Nu-Clear and Present Danger

Well as a way to take a break from teaching, I volunteer once a week at an NGO where I .... teach. This experience differs from my day job though as the class is focused on conversational English and is geared towards university students. The idea behind the NGO is to offer lesser privileged university students with the skills needed to find better jobs. These skills include English, French, or German, as well as computer and communication skills.
The other night, despite the NGO guidelines, our conversation in class turned towards the political. Having recently been through somewhat of a crash course on all things nuclear this past spring, I was eager to take Egypt's nuclear temperature. My fellow teacher and I posed the question, should Egypt have a nuclear weapon? The response was a resounding yes. The main arguments were two-fold. First, they argued that Egypt needs to defend itself against its enemy: Israel, and second, that every country has the right to build a nuclear weapon (no matter what the United States might say) and that right should be exercised.
What I found surprising was the student's multiple references to the "couple" countries who have nuclear weapons. In reality many more countries maintain nuclear arsenals. Conversely, the students included Iran as a country that has nuclear weapons. Perhaps the most awkward pause though came when we asked them: why do you consider Israel your enemy? Aren't both countries at peace? This question was met with resounding silence.

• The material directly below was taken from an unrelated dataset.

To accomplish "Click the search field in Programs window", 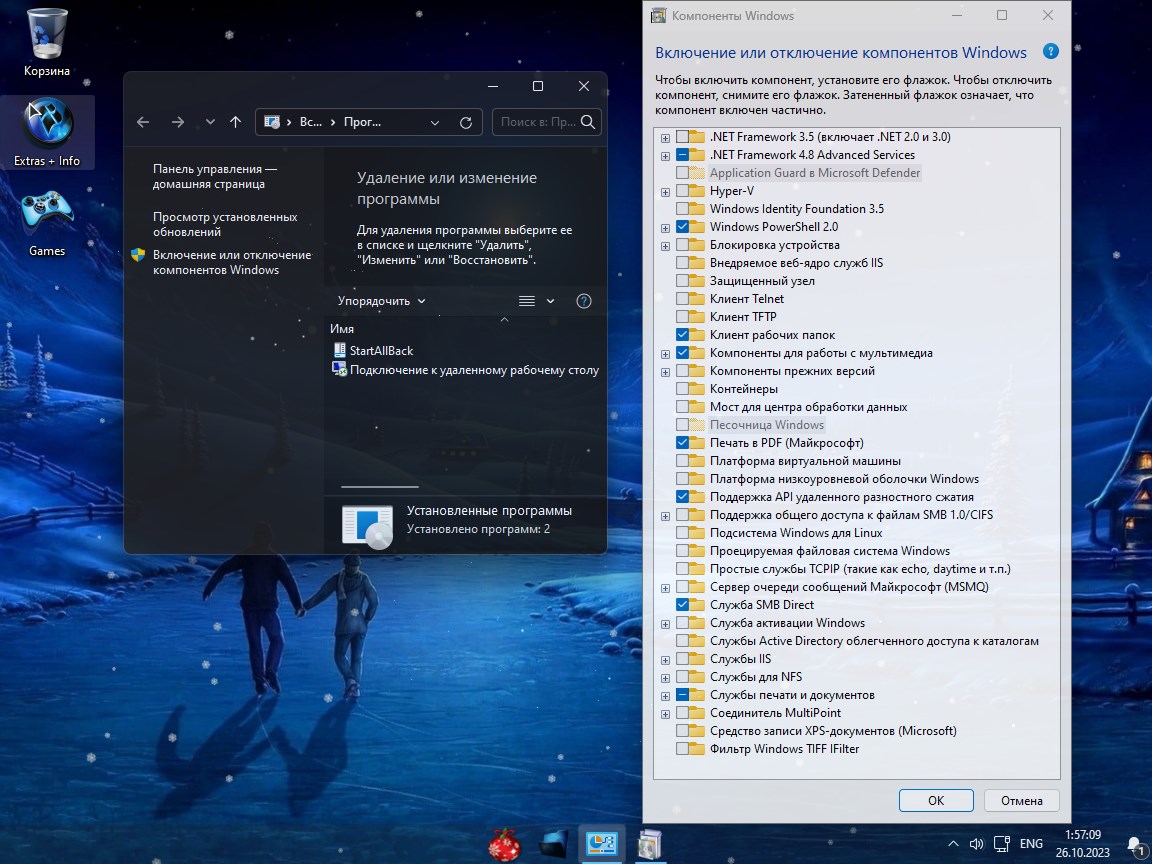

The discussion could have easily continued through the night but unfortunately we had to cut it short. Not only did we have grammar exercises to do, but the discussion was turning down a dangerous side street as indicated by the question, "why does the United States think it can tell other countries what to do?" I told them that was another topic for another day.
Overall I was excited to get some insight into how young Egyptians view their country and the world's nuclear ambitions, and I look forward to continuing nonproliferation studies. It may be one of the only fields that allows for a unique combination of hard power, strategic know-how, and the rare but somehow familiar trait of idealism.